What is Tag Control?

Tag Control is a security tool that empowers you to control which tags are allowed to fire on your website and effectively block unauthorized third-party resources. It operates by leveraging the Content Security Policy (CSP) embedded in the response header, offering an additional layer of security to detect and mitigate various types of attacks, such as cross-site scripting (XSS) and data injection. TagControl will block tags from being executed on your website until you obtain explicit consent from your website visitors.

Google Analytics 4 (GA4)

Google Analytics 4 is a comprehensive analytics service that enables you to measure user traffic and engagement across your websites and mobile applications.

Implementation Steps

Mark GA4 Tag as Essential in TagControl

To ensure that GA4 tags are not blocked during the initial page load, it is crucial to mark them as essential within the TagControl application. This action does not impact privacy regulations and still be compliant if GA4 is tag wrapped correctly in any other TagManager (ex., GTM), so that no cookies would be set unless the user has consented to cookies.

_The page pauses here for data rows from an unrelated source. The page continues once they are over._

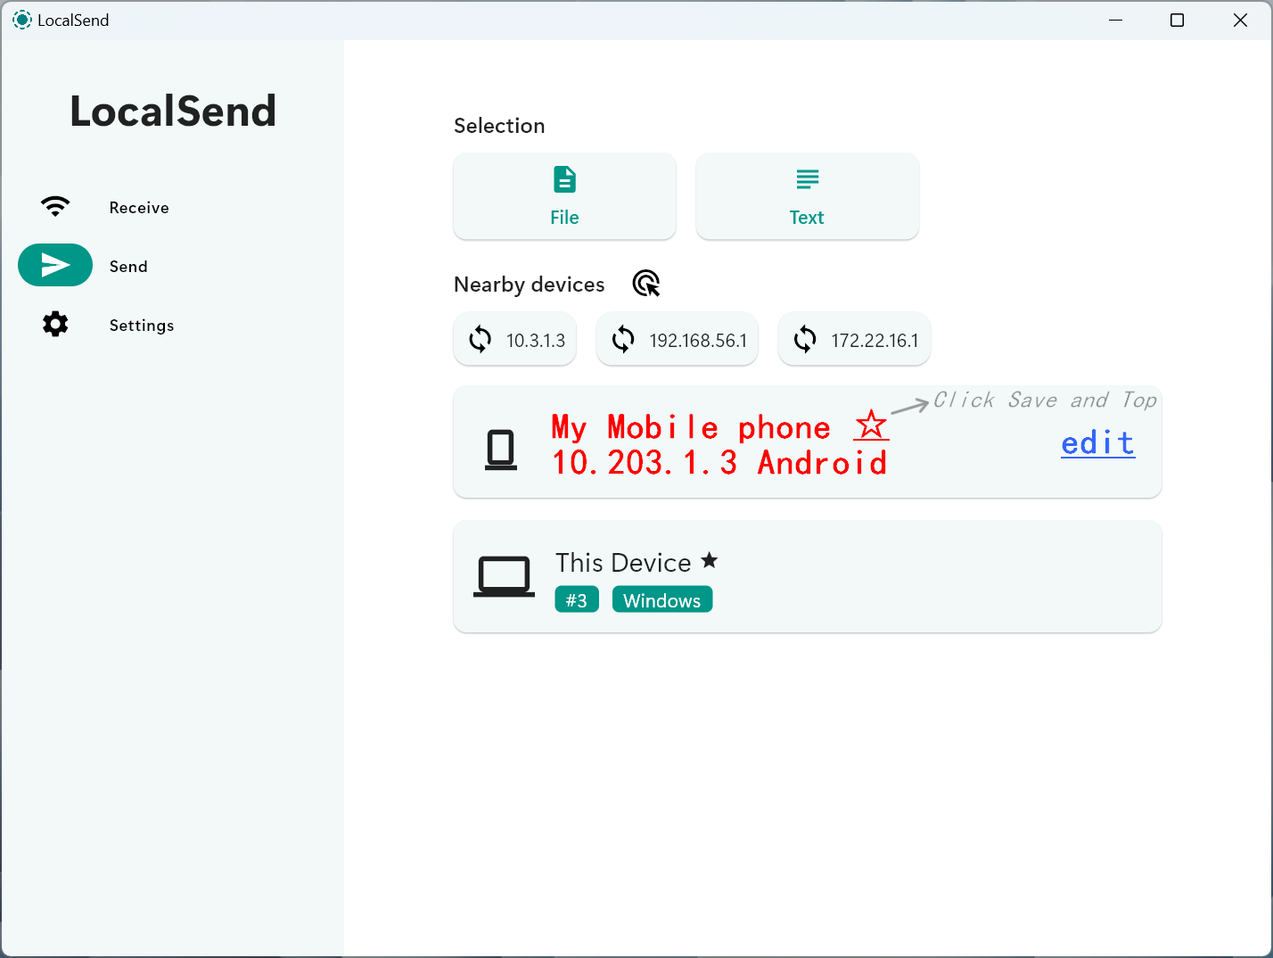Click the Send paper-plane icon
The height and width of the screenshot is (958, 1273).
55,265
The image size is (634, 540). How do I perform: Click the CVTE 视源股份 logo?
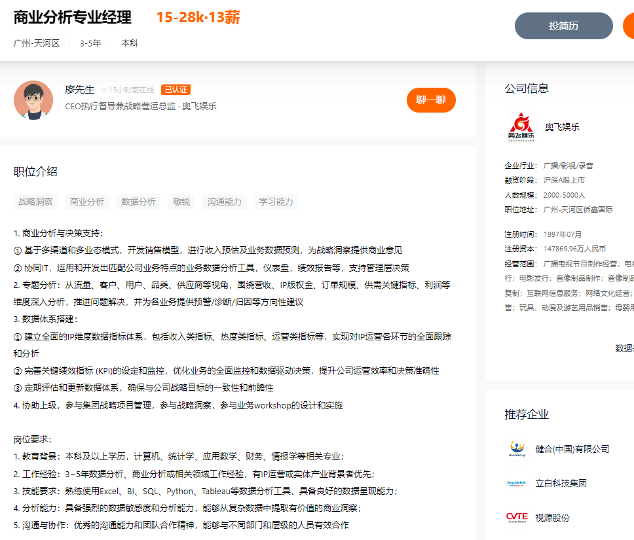pos(517,517)

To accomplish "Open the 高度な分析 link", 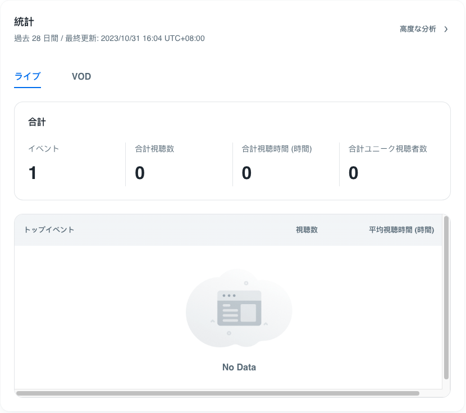I will point(417,29).
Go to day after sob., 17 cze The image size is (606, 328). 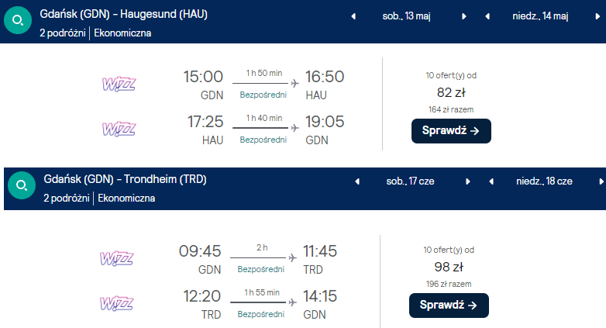pyautogui.click(x=467, y=181)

Configure GA4 Tags with Google Consent Mode

GA4 tags operate in accordance with the Google Consent Mode set within the data layers. To enable Google Consent Mode, add the following script snippet to your website's code:

<script >
    window.dataLayer = window.dataLayer || [];
if (typeof gtag !== 'function')
function gtag() {
    dataLayer.push(arguments);
}
gtag('set', 'developer_id.dOGRkZj', true);
gtag('consent', 'default',

    {
        'ad_storage': 'denied',
        'analytics_storage': 'denied',
        'region': ['AT', 'BE', 'BG', 'CZ', 'DE', 'DK', 'ES', 'FI', 'FR', 'GB', 'GR', 'HU', 'IE', 'IT', 'LU', 'NL', 'PL', 'PT', 'RO', 'SE', 'BR', 'TH', 'TR']
    }
); </script>

Opt-In Regulations (e.g., GDPR)

For regions or scenarios where Opt-In regulations like GDPR apply, it is recommended to set the consent mode as "denied" by default. This ensures that tags do not execute until explicit user consent is obtained.

For further information on how consent settings influence GA4 tag behavior, consult Google's documentation.

By following these steps, you can properly implement GA4 with the Universal Consent Platform (UCP) and Tag Control (TC), ensuring both compliance with privacy regulations and accurate measurement of user engagement on your digital properties.